===== Provided material =====
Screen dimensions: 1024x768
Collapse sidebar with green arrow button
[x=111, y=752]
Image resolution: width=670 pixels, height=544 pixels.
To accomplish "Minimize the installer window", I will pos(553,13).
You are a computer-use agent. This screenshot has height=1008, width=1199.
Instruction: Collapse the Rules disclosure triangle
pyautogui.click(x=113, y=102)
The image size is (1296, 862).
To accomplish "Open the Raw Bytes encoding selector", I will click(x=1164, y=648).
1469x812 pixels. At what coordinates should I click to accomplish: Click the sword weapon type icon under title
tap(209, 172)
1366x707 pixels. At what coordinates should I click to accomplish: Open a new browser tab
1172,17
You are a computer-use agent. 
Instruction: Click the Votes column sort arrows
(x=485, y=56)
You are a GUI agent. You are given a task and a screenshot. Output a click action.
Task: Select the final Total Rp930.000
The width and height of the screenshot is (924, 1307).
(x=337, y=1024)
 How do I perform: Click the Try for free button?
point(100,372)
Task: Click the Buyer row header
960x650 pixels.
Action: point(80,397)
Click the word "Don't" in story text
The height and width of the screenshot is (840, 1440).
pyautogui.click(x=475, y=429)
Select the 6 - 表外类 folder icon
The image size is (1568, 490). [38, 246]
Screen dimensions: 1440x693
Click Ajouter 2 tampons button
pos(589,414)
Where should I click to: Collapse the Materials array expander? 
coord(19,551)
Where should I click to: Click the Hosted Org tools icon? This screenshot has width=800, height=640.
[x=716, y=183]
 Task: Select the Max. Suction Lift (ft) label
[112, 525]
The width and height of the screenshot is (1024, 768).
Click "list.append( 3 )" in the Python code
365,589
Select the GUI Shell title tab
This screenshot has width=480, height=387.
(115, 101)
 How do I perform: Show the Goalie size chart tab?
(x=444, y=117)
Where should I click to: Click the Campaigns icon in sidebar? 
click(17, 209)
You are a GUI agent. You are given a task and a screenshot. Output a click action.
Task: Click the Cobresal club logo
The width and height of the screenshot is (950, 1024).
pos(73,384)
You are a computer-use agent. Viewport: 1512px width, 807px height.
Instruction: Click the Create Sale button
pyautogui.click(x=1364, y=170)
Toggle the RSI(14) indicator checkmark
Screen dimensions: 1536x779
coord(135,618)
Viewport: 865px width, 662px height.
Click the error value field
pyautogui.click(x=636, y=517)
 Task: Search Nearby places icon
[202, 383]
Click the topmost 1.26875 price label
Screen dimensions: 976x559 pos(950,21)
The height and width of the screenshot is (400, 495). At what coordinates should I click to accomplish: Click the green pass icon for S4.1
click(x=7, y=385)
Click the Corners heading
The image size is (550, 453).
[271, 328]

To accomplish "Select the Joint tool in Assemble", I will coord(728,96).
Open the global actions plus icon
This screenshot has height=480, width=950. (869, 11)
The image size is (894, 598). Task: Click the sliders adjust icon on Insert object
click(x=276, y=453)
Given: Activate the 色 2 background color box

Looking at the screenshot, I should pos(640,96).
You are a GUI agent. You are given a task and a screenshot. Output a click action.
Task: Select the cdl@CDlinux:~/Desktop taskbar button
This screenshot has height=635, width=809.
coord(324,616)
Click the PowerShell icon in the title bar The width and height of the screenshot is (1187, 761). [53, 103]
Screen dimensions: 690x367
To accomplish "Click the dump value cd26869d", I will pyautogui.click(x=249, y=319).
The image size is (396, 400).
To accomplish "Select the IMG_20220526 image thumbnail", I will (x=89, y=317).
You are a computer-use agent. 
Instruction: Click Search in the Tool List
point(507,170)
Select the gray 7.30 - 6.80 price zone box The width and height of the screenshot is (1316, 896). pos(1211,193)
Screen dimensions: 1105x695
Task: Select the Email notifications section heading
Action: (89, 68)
=====
**What the task requires**.
Your answer should be the lines of the listing above between the line holding "Image resolution: width=670" and the line holding "Task: Click the Buyer row header", inclusive, restated word for word and alone.

**Reply**.
Image resolution: width=670 pixels, height=544 pixels.
To accomplish "Minimize the installer window", I will pos(553,13).
You are a computer-use agent. This screenshot has height=1008, width=1199.
Instruction: Collapse the Rules disclosure triangle
pyautogui.click(x=113, y=102)
The image size is (1296, 862).
To accomplish "Open the Raw Bytes encoding selector", I will click(x=1164, y=648).
1469x812 pixels. At what coordinates should I click to accomplish: Click the sword weapon type icon under title
tap(209, 172)
1366x707 pixels. At what coordinates should I click to accomplish: Open a new browser tab
1172,17
You are a computer-use agent. 
Instruction: Click the Votes column sort arrows
(x=485, y=56)
You are a GUI agent. You are given a task and a screenshot. Output a click action.
Task: Select the final Total Rp930.000
The width and height of the screenshot is (924, 1307).
(x=337, y=1024)
 How do I perform: Click the Try for free button?
point(100,372)
Task: Click the Buyer row header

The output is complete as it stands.